Laser therapy for stretch marks isn't available on the NHS and is usually expensive. You will probably need a few treatments to obtain visible results. The exact number will depend on your skin colour and type.
Cosmetic surgery for stretch marks is expensive and rarely recommended.
If you have stretch marks on your tummy (abdomen) and a large amount of loose skin, it may be possible to have an operation known as an abdominoplasty or tummy tuck.
The procedure removes excess fat and skin from your abdomen, and also gets rid of stretch marks below your belly button.
As this type of surgery is carried out for cosmetic reasons (to improve appearance), it isn't available on the NHS. It also carries a number of associated risks and can cause considerable scarring.
Preventing stretch marks
Stretch marks are very common and can't always be prevented.
However, the following advice may help reduce your risk of developing stretch marks.
Gaining weight rapidly over a short period of time is one of the most common causes of stretch marks.
Dieting that results in your weight quickly going up and down – so-called "yo-yo dieting" – can cause stretch marks. Therefore, avoiding rapid weight gain and weight loss can help prevent stretch marks occurring.
If you need to lose weight, you should do it slowly by eating a healthy, balanced diet and exercising regularly. You shouldn't lose more than 0.5kg (1lb) a week.
It's important to eat a healthy, balanced diet that's rich in vitamins and minerals, particularly vitamin E, vitamin C, and the minerals zinc and silicon. These vitamins and minerals will help keep your skin healthy.
A balanced diet will provide all the vitamins and minerals that the body needs.
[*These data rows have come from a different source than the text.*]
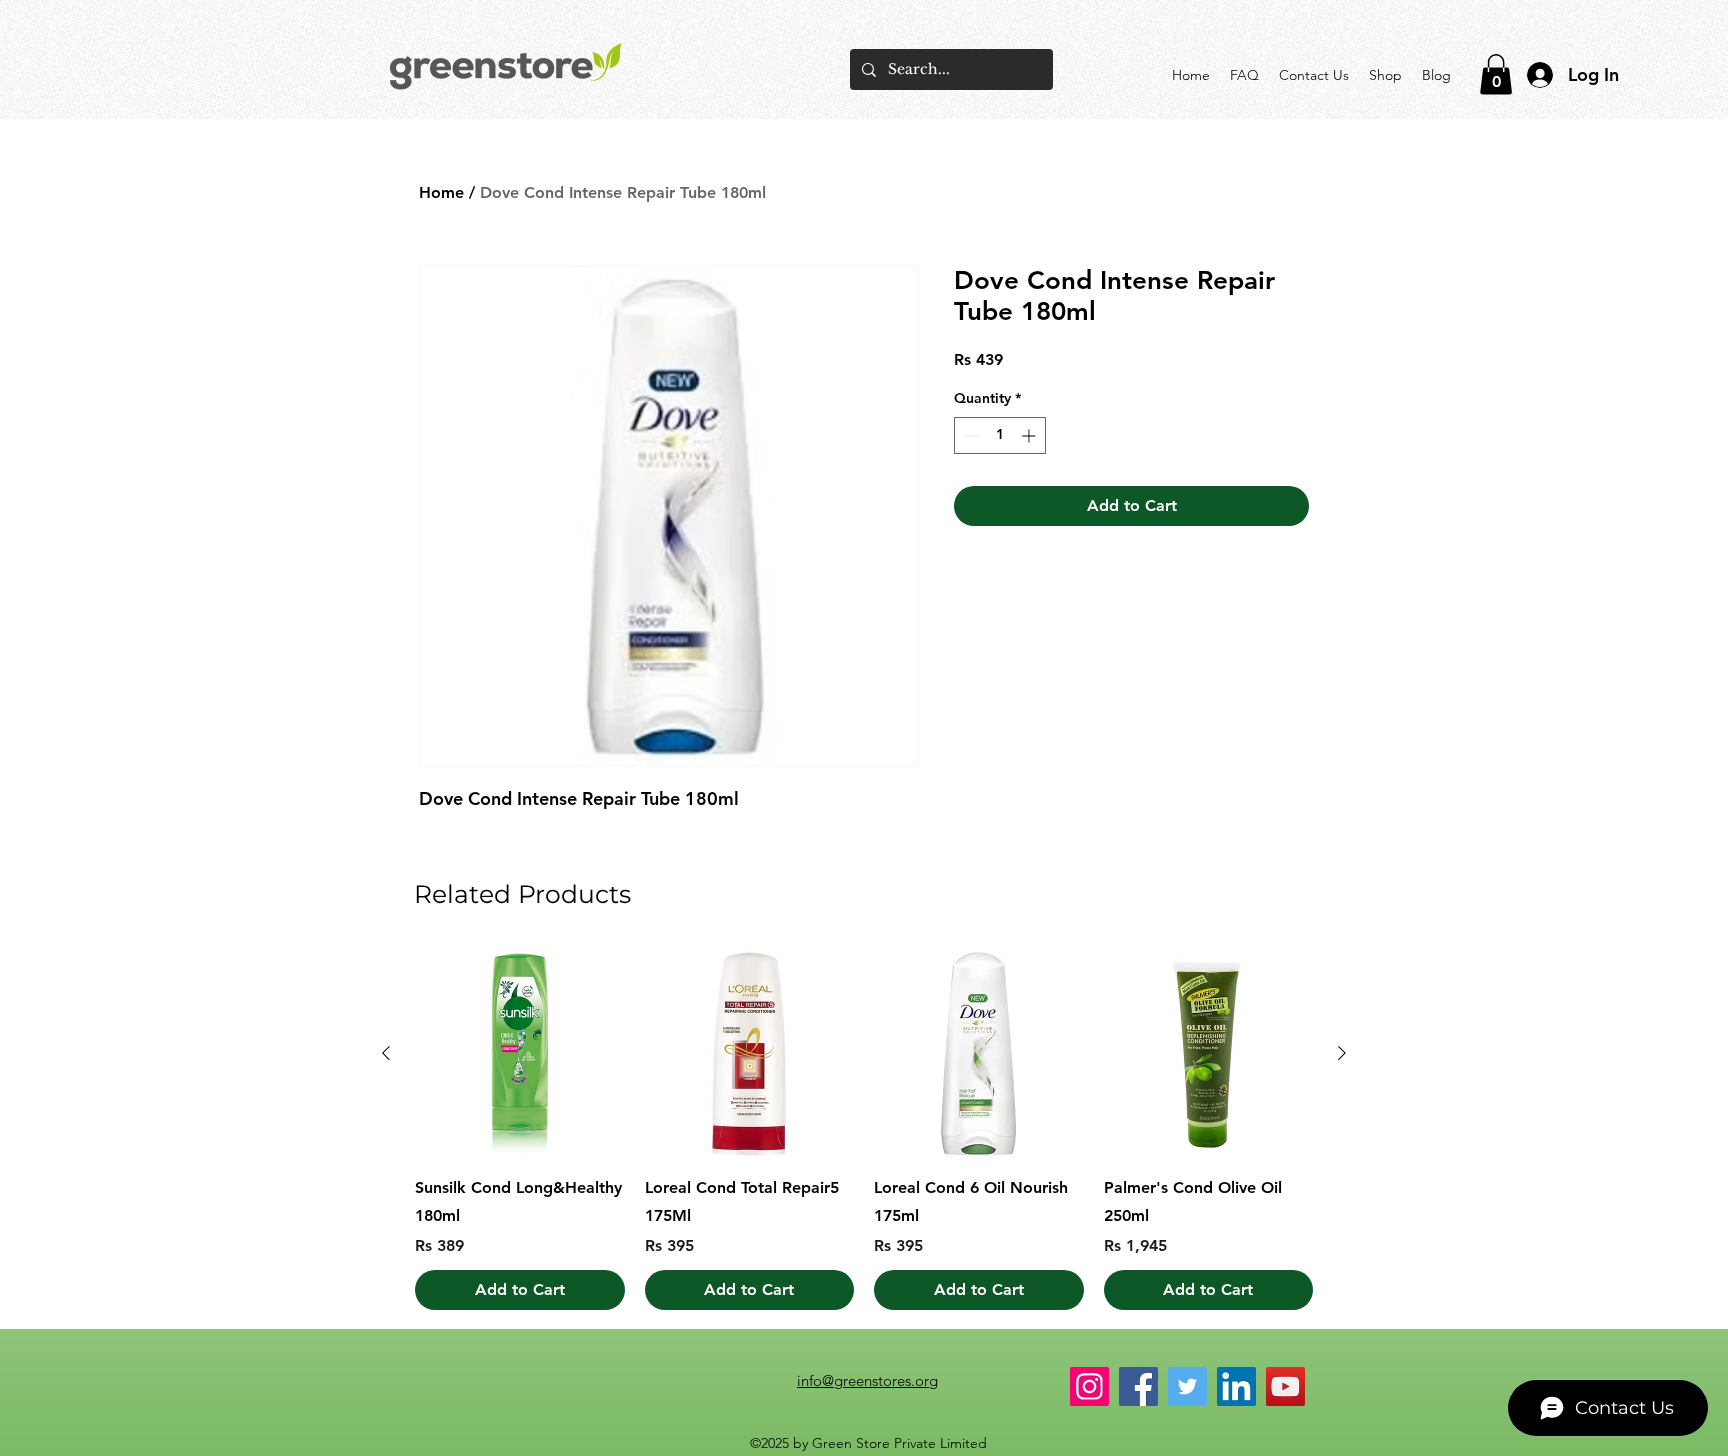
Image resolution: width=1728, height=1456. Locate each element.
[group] (864, 1130)
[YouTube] (1285, 1386)
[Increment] (1030, 435)
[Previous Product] (386, 1053)
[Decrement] (969, 435)
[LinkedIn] (1236, 1386)
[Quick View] (520, 1054)
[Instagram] (1089, 1386)
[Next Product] (1342, 1053)
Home (441, 192)
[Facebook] (1138, 1386)
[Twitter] (1187, 1386)
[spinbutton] (1000, 435)
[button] (1496, 74)
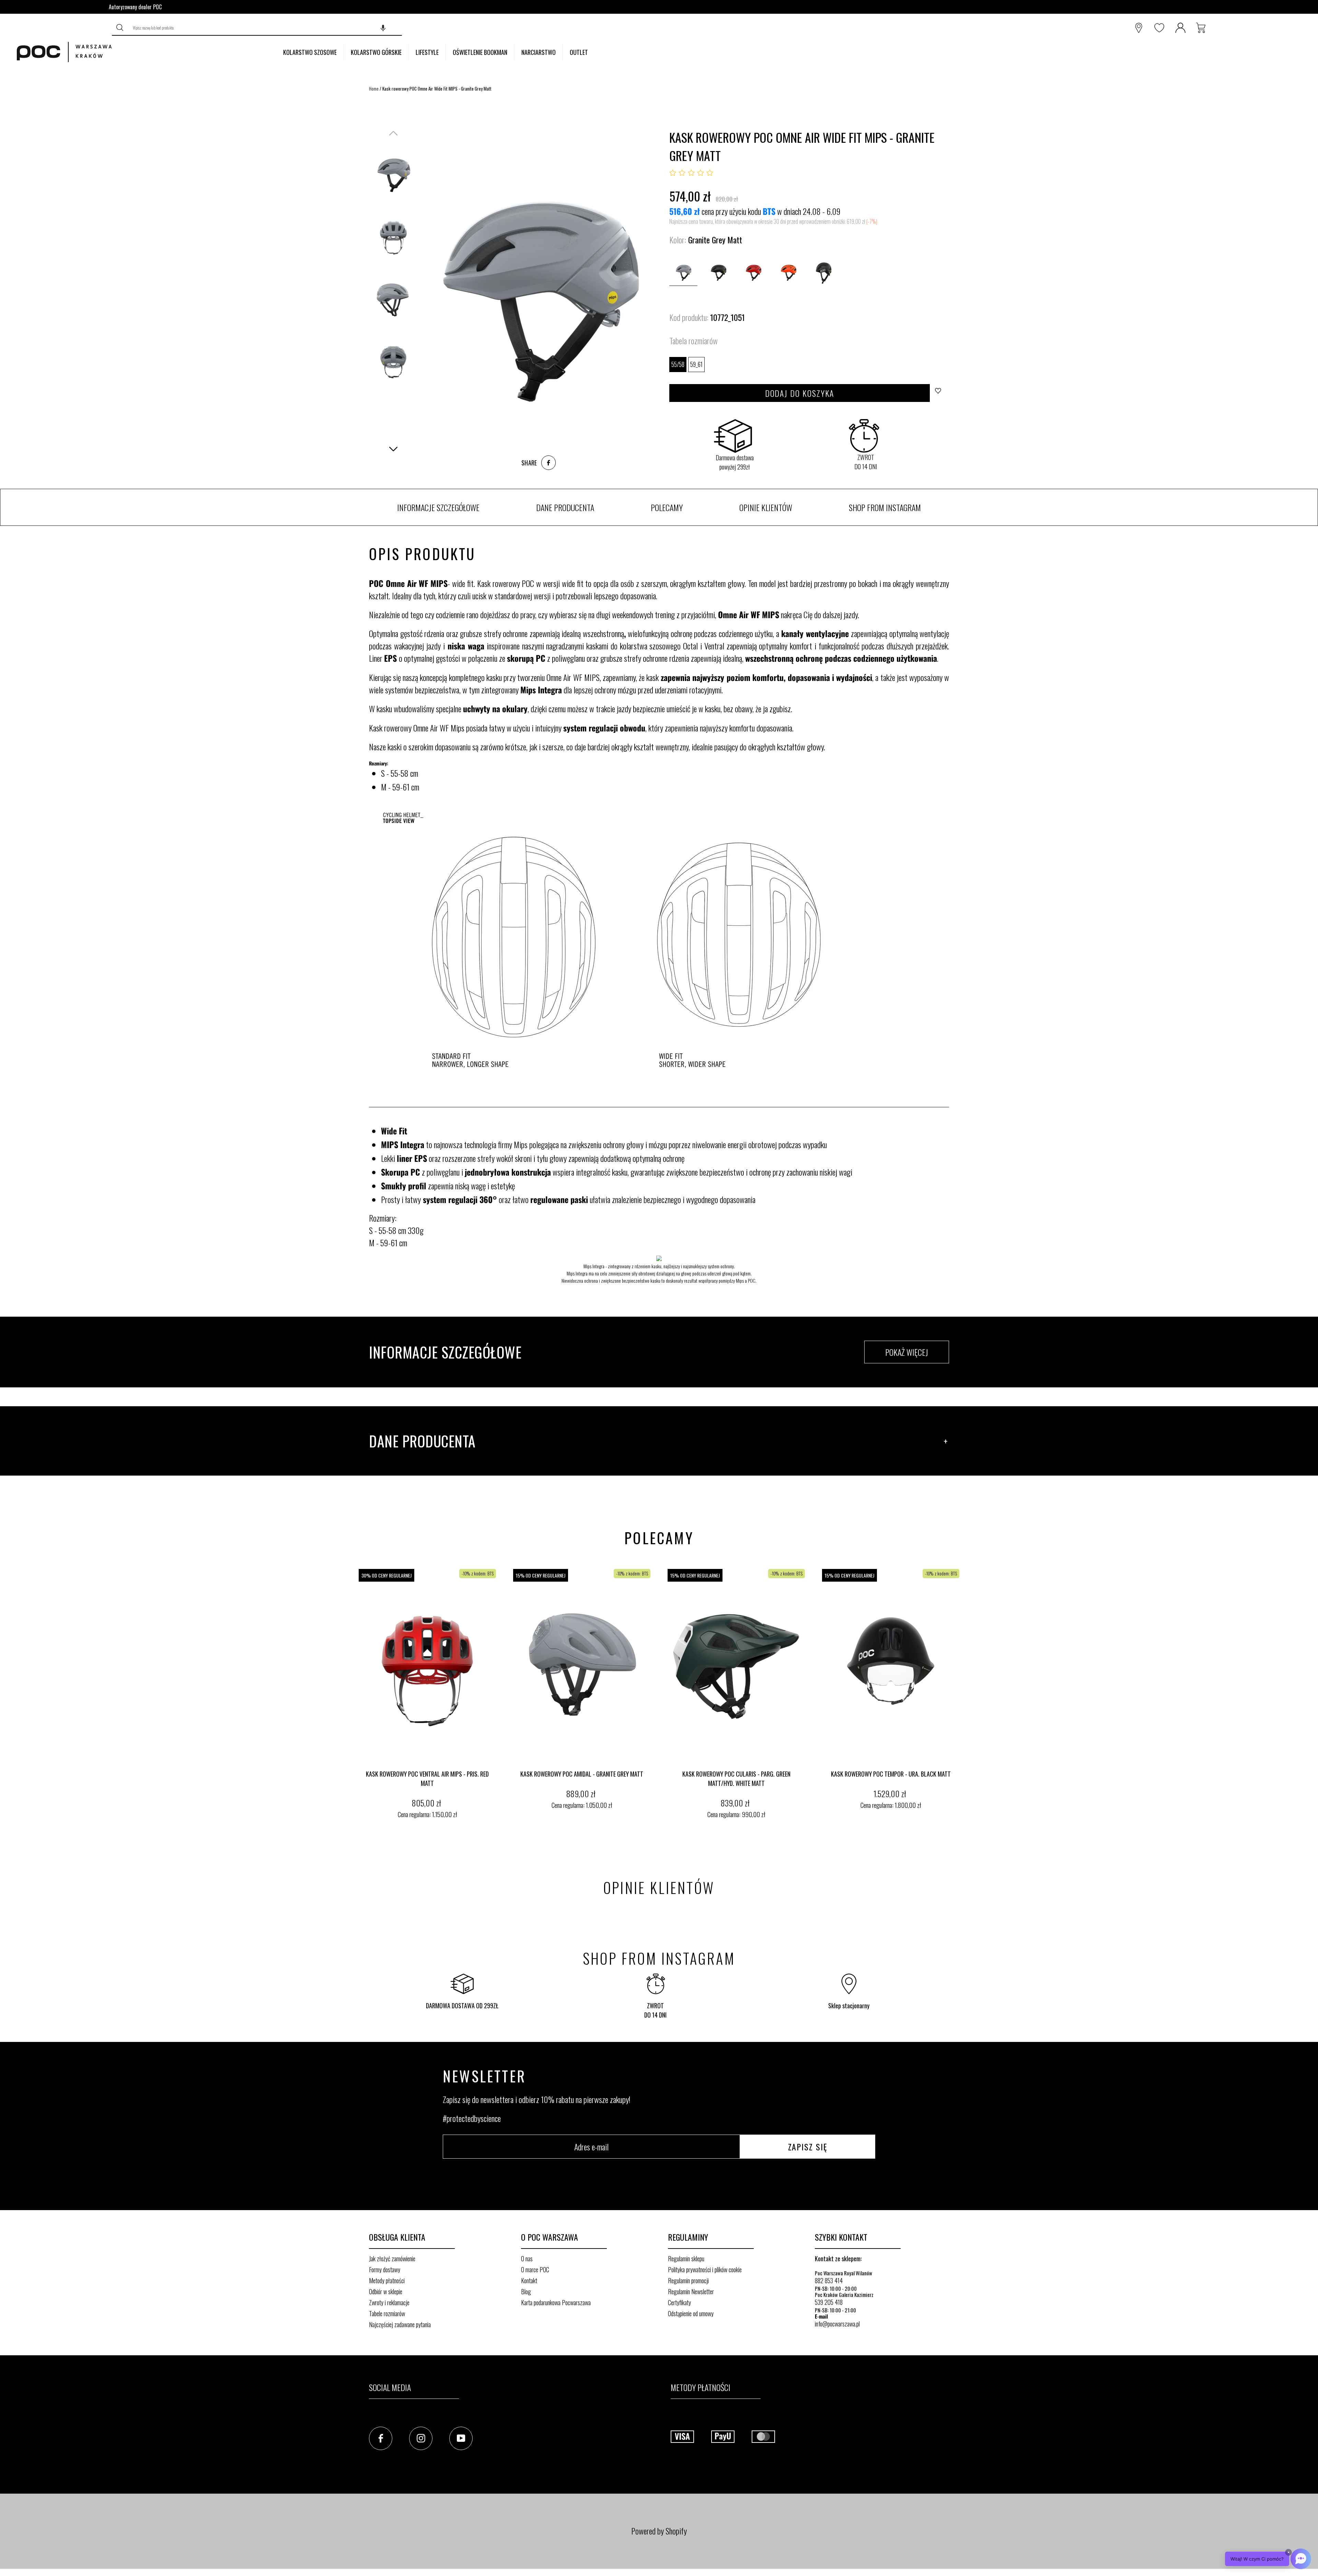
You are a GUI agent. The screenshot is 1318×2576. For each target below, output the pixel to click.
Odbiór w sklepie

Dietary supplements aren't needed to prevent stretch marks developing.
Stretch marks that occur during pregnancy (striae gravidarum) are usually due to hormonal changes that affect your skin. Gaining pregnancy weight steadily may help minimise the effect of stretch marks.
During pregnancy it's normal for a woman to put on weight over a relatively short period of time. However, it's a myth that you need to "eat for two", even if you're expecting twins or triplets.
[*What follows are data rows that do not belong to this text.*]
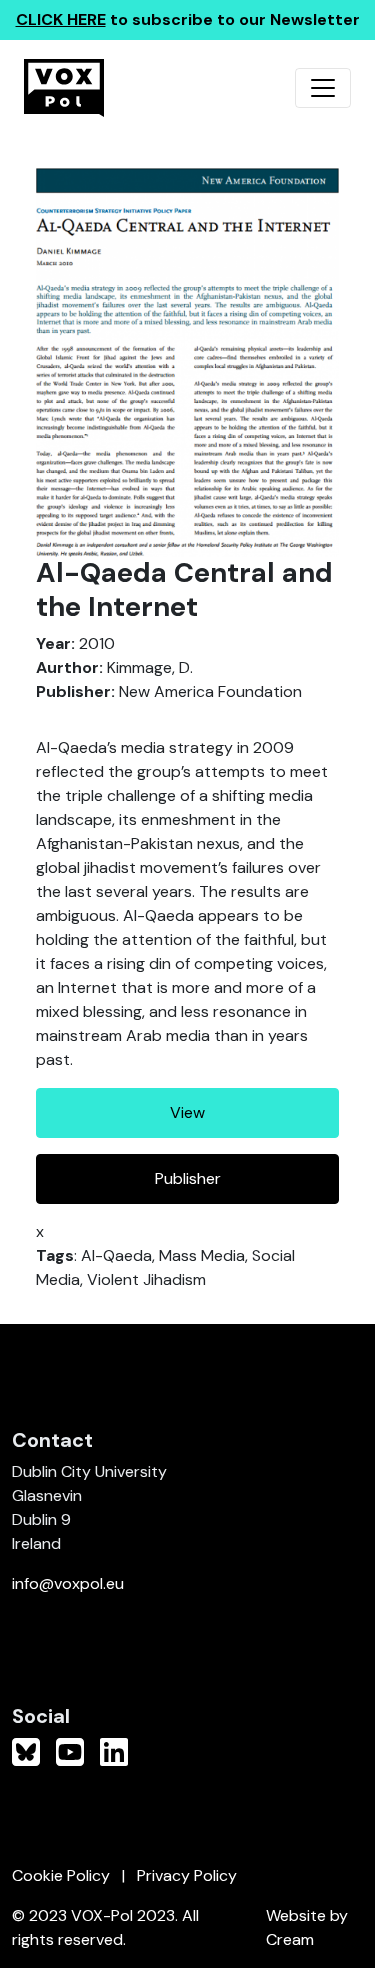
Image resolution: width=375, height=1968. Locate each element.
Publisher (188, 1178)
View (187, 1112)
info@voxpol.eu (68, 1583)
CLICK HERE (61, 19)
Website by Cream (307, 1927)
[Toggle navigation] (323, 88)
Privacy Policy (187, 1875)
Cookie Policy (61, 1875)
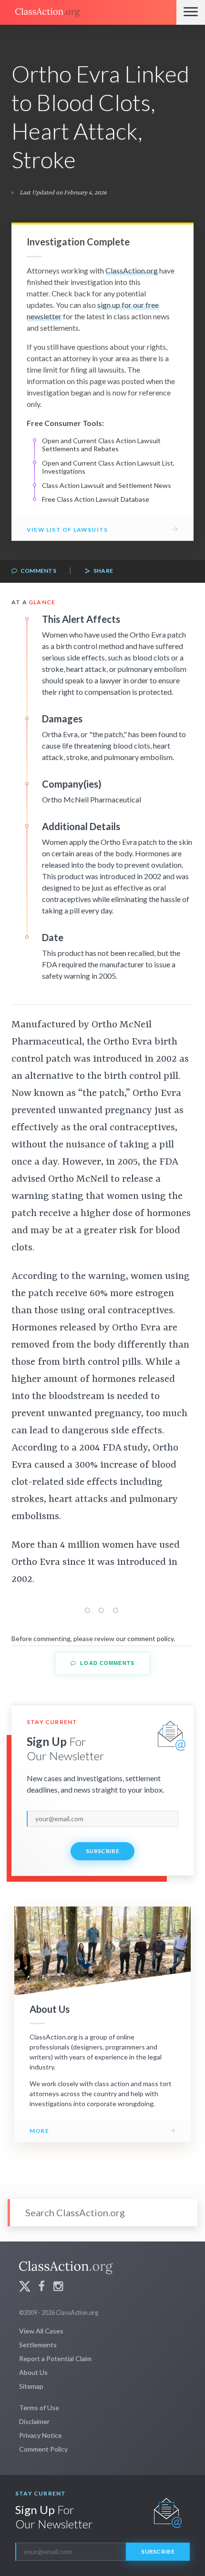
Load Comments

You don't need to go on a special diet if you're pregnant, but you should eat a variety of foods every day to get the right balance of nutrients for you and your baby. Your diet should be rich in wholewheat carbohydrates, such as bread and pasta, as well as fruit and vegetables.
During pregnancy, your weight gain should be slow and gradual. The amount of weight you put on will depend on the weight you were before you became pregnant. It's normal to gain 1-2kg (2.2-4.4lb) over the first 12 weeks of your pregnancy.
As a rough guide, during pregnancy, women who are:
underweight (have a BMI of less than 18.5) should gain 12.7-18.1kg (28-40lb)
a normal weight (have a BMI of 18.5-24.9) should gain 11.3-15.9kg (25-35lb)
overweight (have a BMI of more than 25) should gain 6.8-11.3kg (15-25lb)
obese (have a BMI of more than 30) should gain 5-9.1kg (11-20lb).
Speak to your GP, midwife or health visitor if you're worried about not gaining weight at a healthy rate, or if you're concerned about your stretch marks.
Are you overweight?
Body mass index (BMI) is a measure most people can use to check whether their weight is healthy in relation to their height and build.
For most adults, an ideal BMI score is 18.5-24.9.